### GIVEN TASK A
Copy the lines of the listing below, from the line containing "Where should I" through the line containing "pyautogui.click(x=245, y=778)", unchanged.

### TEXT PASSAGE
===============
On Kaepernick, Peter King is once again the NFL’s useful fool

A point of contention throughout the NFL off-season has been whether Colin Kaepernick is being blackballed by the world of professional football over his national anthem protest, which the quarterback has already admitted he will no longer continue past the 2016 season. As the months pass and no job for Kaepernick materializes, the league knows it has yet another PR nightmare on its hands. That’s fertile ground for deceitful spin, which access reporters are always willing to promulgate without bothering to put a name to it. And few access reporters are more obedient and less diligent than Peter King.

Kaepernick garnered little to no interest at the outset of free agency. At the time, it was fair to preach patience to those who knee-jerkingly concluded Kap was ostracized over his political stance. It was a fair thing to assume, based on some of the enmity Kap received following his protest, but it was a complex enough situation to merit some time. While Kap had an improved 2016 season compared to the prior two years, it wasn’t quite great enough to make the case that Kaepernick should definitely be some team’s presumptive starter going into the 2017 season. Yes, Mike Glennon got $19 million guaranteed from the Bears. The fact that Chicago ended up drafting Mitch Trubisky in the first round showed that Glennon was not meant to be a future franchise quarterback. He is instead a rather expensive warm-up act, while Kaepernick presumably would want to go somewhere with a chance to permanently win the job.

Perhaps Kap would be willing to settle for a backup job. There are plenty of those, enough that Mark Sanchez got another one this offseason. That said, it made sense for teams to wait until after the draft to see whether they could snag a rookie who could vie for that position. When the draft came and went, and then several more weeks passed, and Kaepernick still wasn’t getting offers, it became exceedingly difficult to deny that something is up.

Meanwhile, what has Kap been doing during all this? Mostly public works for people in need. A day after the 2016 regular season ended, he was out donating clothing and bedding to homeless shelters. Most recently, he was in giving out men’s suits at a parole office in Queens for those searching for a job now that they’re out of prison. This, along with donating $1 million of his 2016 salary to community organizations, proves his protest about racial and economic inequality is more than paying lip service or building a brand.

So if detractors can’t prove that Kaepernick is being selfish in some way, perhaps they can take another angle: perhaps, they can claim, Kap is so committed to the cause of helping others that he doesn’t want to play football at all anymore. That would certainly be a convenient narrative for the NFL, since it doesn’t appear that any teams are in a rush to employ him. This Monday, Peter King attributed that theory to a few anonymous members of the 49ers front office.
===============
### DATASET ROWS
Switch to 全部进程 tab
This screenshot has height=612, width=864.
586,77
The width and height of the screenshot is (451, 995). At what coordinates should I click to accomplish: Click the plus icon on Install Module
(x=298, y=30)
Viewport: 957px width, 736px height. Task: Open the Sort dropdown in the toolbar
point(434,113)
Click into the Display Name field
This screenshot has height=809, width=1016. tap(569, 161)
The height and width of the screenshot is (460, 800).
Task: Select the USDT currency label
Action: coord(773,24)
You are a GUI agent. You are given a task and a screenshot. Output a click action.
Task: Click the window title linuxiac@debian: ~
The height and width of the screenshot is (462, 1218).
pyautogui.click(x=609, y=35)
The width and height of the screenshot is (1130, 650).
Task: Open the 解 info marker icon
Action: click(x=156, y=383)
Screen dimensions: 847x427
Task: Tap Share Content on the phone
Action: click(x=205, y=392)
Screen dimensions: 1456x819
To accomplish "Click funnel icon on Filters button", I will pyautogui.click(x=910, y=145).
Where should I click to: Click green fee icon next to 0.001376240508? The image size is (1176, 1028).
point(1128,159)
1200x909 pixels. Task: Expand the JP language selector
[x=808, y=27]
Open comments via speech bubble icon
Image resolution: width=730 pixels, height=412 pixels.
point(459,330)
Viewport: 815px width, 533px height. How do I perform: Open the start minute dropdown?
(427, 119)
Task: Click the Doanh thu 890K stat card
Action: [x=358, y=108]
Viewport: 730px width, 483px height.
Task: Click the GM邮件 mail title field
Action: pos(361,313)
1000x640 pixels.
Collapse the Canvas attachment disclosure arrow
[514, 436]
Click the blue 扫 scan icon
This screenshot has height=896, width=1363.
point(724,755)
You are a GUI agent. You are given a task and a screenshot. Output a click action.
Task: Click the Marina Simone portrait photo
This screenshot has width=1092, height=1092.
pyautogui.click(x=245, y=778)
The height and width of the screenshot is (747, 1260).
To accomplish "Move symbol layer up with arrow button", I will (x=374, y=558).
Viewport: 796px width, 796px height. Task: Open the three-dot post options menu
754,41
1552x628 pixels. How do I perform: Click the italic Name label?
===============
### GIVEN TASK B
In the Kaepernick passage above, reproduce the stretch from "On Kaepernick, Peter" through "than Peter King.", substituting "beat writers" for "access reporters".

### ANSWER A
Where should I click to: Click green fee icon next to 0.001376240508? The image size is (1176, 1028).
point(1128,159)
1200x909 pixels. Task: Expand the JP language selector
[x=808, y=27]
Open comments via speech bubble icon
Image resolution: width=730 pixels, height=412 pixels.
point(459,330)
Viewport: 815px width, 533px height. How do I perform: Open the start minute dropdown?
(427, 119)
Task: Click the Doanh thu 890K stat card
Action: [x=358, y=108]
Viewport: 730px width, 483px height.
Task: Click the GM邮件 mail title field
Action: pos(361,313)
1000x640 pixels.
Collapse the Canvas attachment disclosure arrow
[514, 436]
Click the blue 扫 scan icon
This screenshot has height=896, width=1363.
point(724,755)
You are a GUI agent. You are given a task and a screenshot. Output a click action.
Task: Click the Marina Simone portrait photo
This screenshot has width=1092, height=1092.
pyautogui.click(x=245, y=778)

### ANSWER B
On Kaepernick, Peter King is once again the NFL’s useful fool

A point of contention throughout the NFL off-season has been whether Colin Kaepernick is being blackballed by the world of professional football over his national anthem protest, which the quarterback has already admitted he will no longer continue past the 2016 season. As the months pass and no job for Kaepernick materializes, the league knows it has yet another PR nightmare on its hands. That’s fertile ground for deceitful spin, which beat writers are always willing to promulgate without bothering to put a name to it. And few beat writers are more obedient and less diligent than Peter King.